D.J. Nordquist, director of communications for the initiative, said the legislation fell into seven key categories, and about a third of the proposals had to do with protecting crops from destruction. Regulation was the subject of 18 percent, and labeling of 17 percent.

She acknowledged that most of "the ones that passed were in the Farm Belt. North Dakota was the most active. New York was very active, too, but it didn't pass anything," although eight proposals related to labeling there, three to a potential moratorium, three more relating to a possible study, and two to punishing crop destruction.

The initiative, Nordquist said, "doesn't really have an agenda, except to become an honest broker in the debate, which has become quite fractious. That's really why we put together this research. We were just curious what's out there."

Pew didn't make comparisons between last year and previous ones, she said.

"The research for 2001 took us so long that we didn't go back any further," Nordquist told BioWorld Financial Watch. "It looks like there were 50 bills in 2000, so it's more than doubled."

The situation almost seems parallel to that involving Medicare and drug pricing, where the states are growing impatient about the lack of federal action, and so they are taking their own. Nordquist wasn't sure.

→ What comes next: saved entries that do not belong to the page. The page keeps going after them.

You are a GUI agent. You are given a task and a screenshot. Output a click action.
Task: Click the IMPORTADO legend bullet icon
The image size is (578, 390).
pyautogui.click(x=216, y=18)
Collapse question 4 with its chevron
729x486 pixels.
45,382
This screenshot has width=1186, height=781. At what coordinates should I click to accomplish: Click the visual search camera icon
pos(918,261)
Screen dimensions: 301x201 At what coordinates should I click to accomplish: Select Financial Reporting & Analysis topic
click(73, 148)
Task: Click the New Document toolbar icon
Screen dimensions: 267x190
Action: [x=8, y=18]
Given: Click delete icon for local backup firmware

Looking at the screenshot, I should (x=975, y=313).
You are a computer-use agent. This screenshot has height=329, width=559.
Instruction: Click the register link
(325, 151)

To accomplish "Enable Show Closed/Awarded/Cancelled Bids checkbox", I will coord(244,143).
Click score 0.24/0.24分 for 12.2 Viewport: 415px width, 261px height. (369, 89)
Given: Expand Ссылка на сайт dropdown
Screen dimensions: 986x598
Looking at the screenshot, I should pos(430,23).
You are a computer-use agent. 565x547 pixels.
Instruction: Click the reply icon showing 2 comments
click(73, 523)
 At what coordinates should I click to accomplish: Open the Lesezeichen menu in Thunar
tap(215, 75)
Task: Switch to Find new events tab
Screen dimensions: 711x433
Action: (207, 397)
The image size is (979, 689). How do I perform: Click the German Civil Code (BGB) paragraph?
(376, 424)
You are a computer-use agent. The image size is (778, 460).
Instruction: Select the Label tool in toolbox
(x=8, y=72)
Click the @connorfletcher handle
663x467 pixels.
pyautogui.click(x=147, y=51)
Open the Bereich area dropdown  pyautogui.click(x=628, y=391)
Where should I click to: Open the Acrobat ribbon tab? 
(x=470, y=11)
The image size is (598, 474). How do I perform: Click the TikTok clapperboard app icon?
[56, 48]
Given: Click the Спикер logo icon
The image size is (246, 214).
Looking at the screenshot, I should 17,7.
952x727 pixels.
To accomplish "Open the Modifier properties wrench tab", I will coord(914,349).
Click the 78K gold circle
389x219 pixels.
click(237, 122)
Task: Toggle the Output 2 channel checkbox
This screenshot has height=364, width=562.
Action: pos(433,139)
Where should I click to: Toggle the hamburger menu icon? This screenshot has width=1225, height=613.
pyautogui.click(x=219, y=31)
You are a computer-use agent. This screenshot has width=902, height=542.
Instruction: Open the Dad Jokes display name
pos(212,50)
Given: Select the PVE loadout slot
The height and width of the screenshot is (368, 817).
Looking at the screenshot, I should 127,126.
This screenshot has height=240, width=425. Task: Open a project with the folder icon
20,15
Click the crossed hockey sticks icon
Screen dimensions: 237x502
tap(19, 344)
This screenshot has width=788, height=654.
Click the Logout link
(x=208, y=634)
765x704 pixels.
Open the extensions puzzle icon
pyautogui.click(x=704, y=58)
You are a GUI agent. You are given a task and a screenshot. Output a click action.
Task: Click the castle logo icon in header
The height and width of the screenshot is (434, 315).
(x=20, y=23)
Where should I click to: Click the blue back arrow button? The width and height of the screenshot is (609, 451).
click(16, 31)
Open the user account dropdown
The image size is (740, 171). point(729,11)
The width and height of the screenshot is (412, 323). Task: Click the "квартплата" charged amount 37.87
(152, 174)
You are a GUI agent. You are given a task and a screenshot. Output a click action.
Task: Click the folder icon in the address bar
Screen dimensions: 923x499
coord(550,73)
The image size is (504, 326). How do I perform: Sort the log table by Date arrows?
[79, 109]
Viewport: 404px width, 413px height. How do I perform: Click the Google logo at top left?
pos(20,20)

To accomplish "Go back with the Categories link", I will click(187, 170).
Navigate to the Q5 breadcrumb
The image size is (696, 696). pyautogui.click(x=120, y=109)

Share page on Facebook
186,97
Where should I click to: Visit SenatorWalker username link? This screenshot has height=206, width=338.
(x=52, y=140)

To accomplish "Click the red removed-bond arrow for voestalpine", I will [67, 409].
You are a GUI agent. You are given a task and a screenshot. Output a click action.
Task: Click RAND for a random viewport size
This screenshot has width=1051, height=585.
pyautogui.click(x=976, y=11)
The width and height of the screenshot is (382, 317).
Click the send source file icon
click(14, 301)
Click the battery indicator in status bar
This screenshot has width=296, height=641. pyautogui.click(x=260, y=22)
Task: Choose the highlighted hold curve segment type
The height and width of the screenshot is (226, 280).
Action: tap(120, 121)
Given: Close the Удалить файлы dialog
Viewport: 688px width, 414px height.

"It depends on the issue," she said. "My background is labor economics, and I've noticed that starts in the states, and groups push it at the state level in the hopes it will get legislators' attention. Sometimes, it's vice versa. If you just end up getting a lot of diverse laws, you'll end up with a move to try to equalize everything on the federal level."

Kelly said BIO helped Pew compile its research.

"There was a lot of legislation last year, but the ones that actually passed were the kind that put in place restrictions against destroying crops," he said. "Most [others] didn't see the light of day. Let's not delude ourselves. [Activists] are behind most of the bills that are out there but we were able to derail the more onerous provisions."

Comparisons are not apt between the state-level skirmishing over prescription drug benefits in Medicare and the battle over GMO foods, which "would happen at the state industry regardless. We've been fighting this at the state level since the 1990s. It's not a result of frustration with Washington."

For activists, "the grassroots power is at the state level," he said. "In Washington, by hook or by crook unless you're fairly well heeled like Greenpeace you don't have the influence you need. Your best bet is to hope it percolates up [from the state level]."

Anti-GMO activity "has waxed and waned," he said. "This year, going into a general election cycle, we're going to look at some ballot initiatives." One, pending in Oregon, is in the signature-gathering phase, and would require a label on any product in which GMOs were used, he said.

"It's a [public-relations] campaign yes, they should require a label or no, they shouldn't and it's probably a subsequent court case," Kelly said.

For all the talk of hooks, crooks and percolating upward, he said, the anti-GMO activists don't have much footing.

"It's not luck," he said. "They just don't have the science on their side. We hope, we're under the impression, that the science is with us."